Saved data entries:
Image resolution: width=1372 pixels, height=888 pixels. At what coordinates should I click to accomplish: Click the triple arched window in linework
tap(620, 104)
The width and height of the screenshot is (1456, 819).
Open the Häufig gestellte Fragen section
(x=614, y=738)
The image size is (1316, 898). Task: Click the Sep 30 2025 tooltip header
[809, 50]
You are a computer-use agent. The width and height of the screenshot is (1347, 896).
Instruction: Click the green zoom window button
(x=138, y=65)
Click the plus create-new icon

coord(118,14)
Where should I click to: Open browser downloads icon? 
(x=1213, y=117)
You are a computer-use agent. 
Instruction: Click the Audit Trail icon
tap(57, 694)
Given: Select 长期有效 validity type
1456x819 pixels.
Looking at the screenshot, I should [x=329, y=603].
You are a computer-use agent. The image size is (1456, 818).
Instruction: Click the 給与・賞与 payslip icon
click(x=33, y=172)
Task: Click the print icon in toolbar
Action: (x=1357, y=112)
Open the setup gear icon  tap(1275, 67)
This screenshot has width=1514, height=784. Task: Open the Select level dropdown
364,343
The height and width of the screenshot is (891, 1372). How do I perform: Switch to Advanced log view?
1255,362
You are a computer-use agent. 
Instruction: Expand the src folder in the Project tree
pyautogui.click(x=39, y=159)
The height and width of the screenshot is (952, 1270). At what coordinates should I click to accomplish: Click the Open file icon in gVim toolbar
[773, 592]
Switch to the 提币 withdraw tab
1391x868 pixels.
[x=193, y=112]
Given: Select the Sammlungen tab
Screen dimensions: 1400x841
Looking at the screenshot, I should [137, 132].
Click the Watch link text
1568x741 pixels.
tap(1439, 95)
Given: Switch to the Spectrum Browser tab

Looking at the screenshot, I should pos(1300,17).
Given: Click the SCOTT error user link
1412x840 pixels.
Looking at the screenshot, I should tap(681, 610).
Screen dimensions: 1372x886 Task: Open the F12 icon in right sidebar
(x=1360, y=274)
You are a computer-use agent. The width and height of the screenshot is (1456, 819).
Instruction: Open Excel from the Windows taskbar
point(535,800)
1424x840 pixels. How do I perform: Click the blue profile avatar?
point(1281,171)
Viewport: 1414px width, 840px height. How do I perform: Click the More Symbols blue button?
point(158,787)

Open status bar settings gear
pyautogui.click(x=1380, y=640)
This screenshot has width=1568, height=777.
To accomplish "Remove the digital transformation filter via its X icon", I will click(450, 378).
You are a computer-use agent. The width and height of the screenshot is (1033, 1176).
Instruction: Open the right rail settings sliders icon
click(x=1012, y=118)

> _What the exercise asks_
Would you restate word for word every line from the one holding "Click the Watch link text" to the end of the entries, both ends included?

> _Response area_
Click the Watch link text
1568x741 pixels.
tap(1439, 95)
Given: Switch to the Spectrum Browser tab

Looking at the screenshot, I should pos(1300,17).
Given: Click the SCOTT error user link
1412x840 pixels.
Looking at the screenshot, I should tap(681, 610).
Screen dimensions: 1372x886 Task: Open the F12 icon in right sidebar
(x=1360, y=274)
You are a computer-use agent. The width and height of the screenshot is (1456, 819).
Instruction: Open Excel from the Windows taskbar
point(535,800)
1424x840 pixels. How do I perform: Click the blue profile avatar?
point(1281,171)
Viewport: 1414px width, 840px height. How do I perform: Click the More Symbols blue button?
point(158,787)

Open status bar settings gear
pyautogui.click(x=1380, y=640)
This screenshot has width=1568, height=777.
To accomplish "Remove the digital transformation filter via its X icon", I will click(450, 378).
You are a computer-use agent. The width and height of the screenshot is (1033, 1176).
Instruction: Open the right rail settings sliders icon
click(x=1012, y=118)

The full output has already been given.